TEXTE DE RÉFÉRENCE
En faisant un cours de philosophie à des jeunes gens de 17 ou 18 ans, j’ai appris à quel point Platon a visé juste, tant la confusion de l’image et de son objet est enracinée dans les esprits. Il m’est arrivé de ne pas pouvoir faire comprendre que l’image de ma pipe – c’était le temps où nous fumions tous – et ma pipe sont deux choses différentes. J’avais dessiné au tableau la pipe que je tenais à la main pour bien montrer cette différence ; j’avais même dit que je ne pouvais pas fumer mon croquis – je n’avais pas pensé alors au célèbre tableau de Magritte intitulé La Trahison des images connu surtout par sa légende « Ceci n’est pas une pipe ». Rien n’y fit, un jeune homme normalement intelligent ne comprenait pas. Très poliment il me dit que mon dessin était grossier et que sur une photographie, il n’y aurait pas de différence entre ma pipe et son image. Comment le délivrer de cette confusion ? Il faut dans de tels cas s’improviser pédagogue. Avez-vous, lui demandai-je, la photo de votre petite amie ? Oui, me répondit-il en me la montrant. Eh bien faites-vous avec sa photographie la même chose qu’avec elle ? Cette question produisit une illumination et comme cela se passait dans des temps anciens, je n’ai reçu pour mon indiscrétion aucune plainte, ni de l’administration, ni des parents d’élèves.

 

Nous sommes submergés d’images

La photographie, le cinéma, la télévision, et tous les écrans dont nous disposons ne peuvent que cultiver en nous la confusion de l’apparence et de la réalité. Ce qu’on appelle le virtuel, qui peut avoir une fonction technique et même scientifique remarquable, nourrit cette illusion dans les esprits incultes. Écoutez journalistes et politiques, et vous verrez que pour eux tout est une question d’image ; l’image, objet de multiples sondages, est la seule réalité dont ils parlent, sans jamais la distinguer de la réalité elle-même. Si je passe pour malhonnête parce que j’ai menti, on ne dira pas que je dois cesser de mentir mais que je dois « changer mon image ». Si la politique d’un gouvernement échoue, son image doit changer, non cette politique. Il est vrai que la politique est affaire de propagande et donc d’image, que la rhétorique joue sur les passions par les images et compte sur les passions pour donner l’apparence de réalité aux images. En ce sens il n’y a rien de nouveau sous le soleil. Il me semble toutefois que beaucoup de ceux qui devraient apprendre à se défier des images et des simulacres sont eux-mêmes séduits par tant d’apparences.

DONNÉES FOURNIES
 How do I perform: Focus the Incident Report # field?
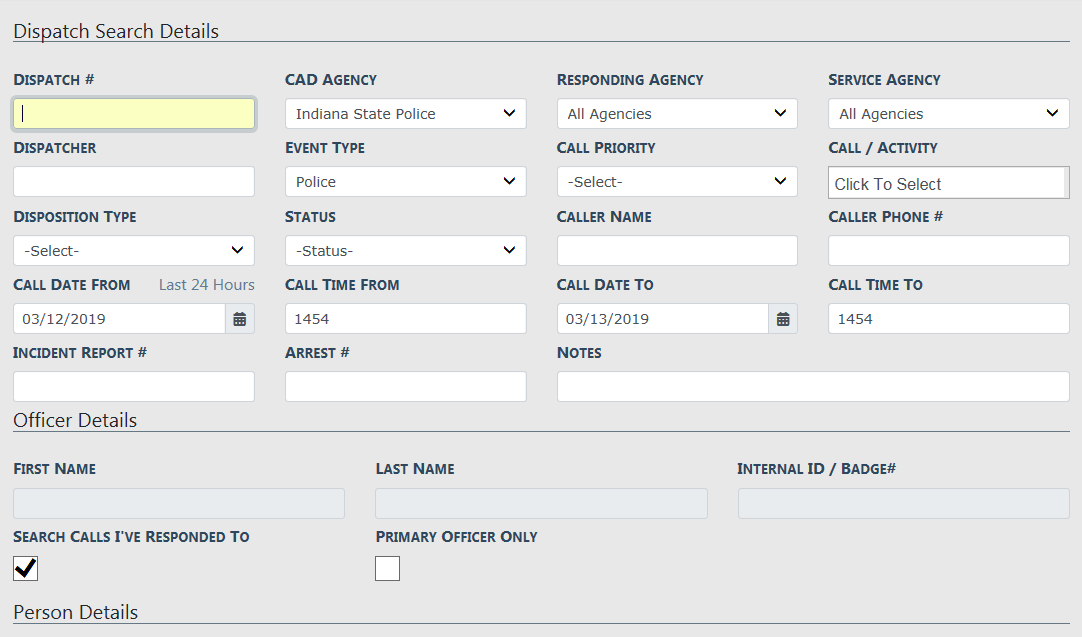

CONSIGNES
(A) Selon le texte sur les images, qu'est-ce que le jeune homme soutenait au sujet d'une photographie de la pipe ?
(B) Reprenez la rédaction du texte sur les images à la suite de sa dernière phrase.

RÉPONSES PAR CONSIGNE
(A) Il soutenait que sur une photographie, il n'y aurait pas de différence entre la pipe et son image.

(B)
Le refus des caricatures : une idolâtrie

Mais l’affaire des caricatures de Mahomet est révélatrice d’une confusion plus profonde peut-être, qui affecte les iconoclastes : ils sont plus idolâtres encore que les idolâtres. Les iconoclastes veulent en effet détruire les images parce que prendre une image pour un dieu ou quelque chose de sacré est impie. Et il est vrai qu’une image de Dieu n’est pas Dieu : la prendre pour sacrée rabaisse Dieu. Les religions juives, chrétiennes et musulmanes ont donc justement condamné l’idolâtrie. C’est pourquoi il est interdit aux juifs et aux musulmans de représenter Dieu, et aux seuls musulmans, selon une tradition importante, leur prophète. D’où la colère d’un grand nombre d’entre eux, à la parution des caricatures de Mahomet, moins parce qu’elles sont des caricatures que parce qu’elles sont des images. Or n’y a-t-il pas dans la violence avec laquelle ils ont réagi à ces croquis le comble de l’idolâtrie ? Car enfin ce ne sont pas des représentations du prophète qui prétendraient nous dire ce qu’il est en tant que prophète de l’islam : ce ne sont pas des images du prophète au sens où les idolâtres prétendent devant une statue avoir affaire à leur dieu. Tout se passe donc comme si, contrairement aux caricaturistes eux-mêmes et aux lecteurs habitués de leur journal, certains musulmans prenaient l’image du prophète qui figure sur le journal pour le prophète lui-même : ils sont plus idolâtres encore que les adorateurs du veau d’or. Cette manière de confondre l’image et le sacré qu’elle caricature revient encore à confondre l’image et ce dont elle est l’image. Platon savait quelle illusion il analysait et quelles en sont les conséquences tragiques.

 

La parole contre l’image

Or je ne vois pas d’autre manière de se délivrer de cette illusion que la parole, à condition qu’à son tour elle ne se réduise pas à la répétition d’un texte sacré dont on ne peut rien dire, à condition qu’on ne sacralise pas une formulation de telle manière qu’on ne puisse en proposer une autre, même allant dans son sens. C’est la raison pour laquelle la question de l’interprétation de l’écriture est essentielle et peut donner lieu à des luttes à mort.

Le discours n’est pas un livre d’images. Les signes linguistiques ne sont pas des images ni même des symboles (au sens où le lion peut être le symbole de la majesté)1. Et s’il arrive à Platon de comparer les noms à des images, c’est pour montrer qu’ils sont différents de ce dont ils sont les noms et qu’à cette condition seulement ils peuvent remplir leur fonction. Toute parole doit pouvoir disparaître et être remplacée par une autre qui dira la même chose, mais en d’autres termes, et il convient donc de ne pas sacraliser l’écriture. La vraie mémoire est mémoire du sens et non de la formulation particulière qui nous a permis d’y accéder. Les signes écrits ne sont que des notes permettant à celui qui a compris de se ressouvenir d’un sens qui est en lui. Ils ne sont pas plus le sens que l’image d’une pipe n’est une pipe.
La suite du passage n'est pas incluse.